The new MP3 blog from London's club Contact. The idea is to allow people to hear new music they wouldn't have otherwise found but, if anyone has any copyright issues with a particular song, i'll take the link down. Songs are only available for a limited amount of time.

Thursday, June 07, 2007

Fake T.A.T.us

It seems hard to believe that Ivan Shapovalov's charges released their debut album six years ago but that's what Wikipedia claims and, like most people, i can't be bothered looking for a second source to verify whether it's correct. What's certain however, is that T.A.T.u exploded at the fag end of the Napster boom. Before file sharing became semi-accountable through web-logs, if not to the RIAA then to your readers, you could get away with labelling any old toss as a leaked recording by a popular group and nobody would be much the wiser. Practically anything involving at least two Russian girls was feverishly downloaded in the hope that it was, as advertised, the latest effort from Yulya and Elena. Little came close to their magnificent brand of slightly hysterical pop but that's not to say there weren't some fairly decent knock-offs doing the rounds.

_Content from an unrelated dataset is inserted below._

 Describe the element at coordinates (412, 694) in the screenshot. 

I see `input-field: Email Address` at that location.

One of the best was the endearingly morose Melom by Propaganda - far and away the best thing on any of their first few albums. They later reinvented themselves as a rather excellent spangly electro-pop group with Super Detka and Yai-Ya, borrowing more than a little from Dead Or Alive.

Propaganda - Melom

Propaganda - Super Detka

Propaganda - Yai-Ya

TEMA, pictured looking glum at train station, are quite an oddity in that they appear to have been formed to bridge the gap between the tribute band and the copy-cat. Their Prosto Ya Fanatka album seems to have been intended to mirror the sound of 200 km/h down to the last detail - not simply to cash in, so they said, but because, as the name would suggest, they were such huge fans. It's a variable collection but Kto Esli Ne Ya is almost worthy of their idols.


TEMA - Kto Esli Ne Ya


I bought Leona's album, Argumenti, in Lviv last year simply because she was wearing a chequered-tartan-mini-skirt school-uniform type affair and i wondered how closely the musical influence would follow the sartorial one. The obvious answer is "quite a lot". Charmingly, she's actually pictured studying Mikhail Bulgakov on the inner sleeve, like a good Ukrainian school-girl, rather than feeling-up a hot classmate. The title track's very good.



Leona - Argumenti

1 Comments:

  • At 6:01 pm, Anonymous Anonymous said…

    The links don't work anymore but i liked this blog post it was funny to read :) I never knew there was a sort of explosion of people downloading russian female pop groups.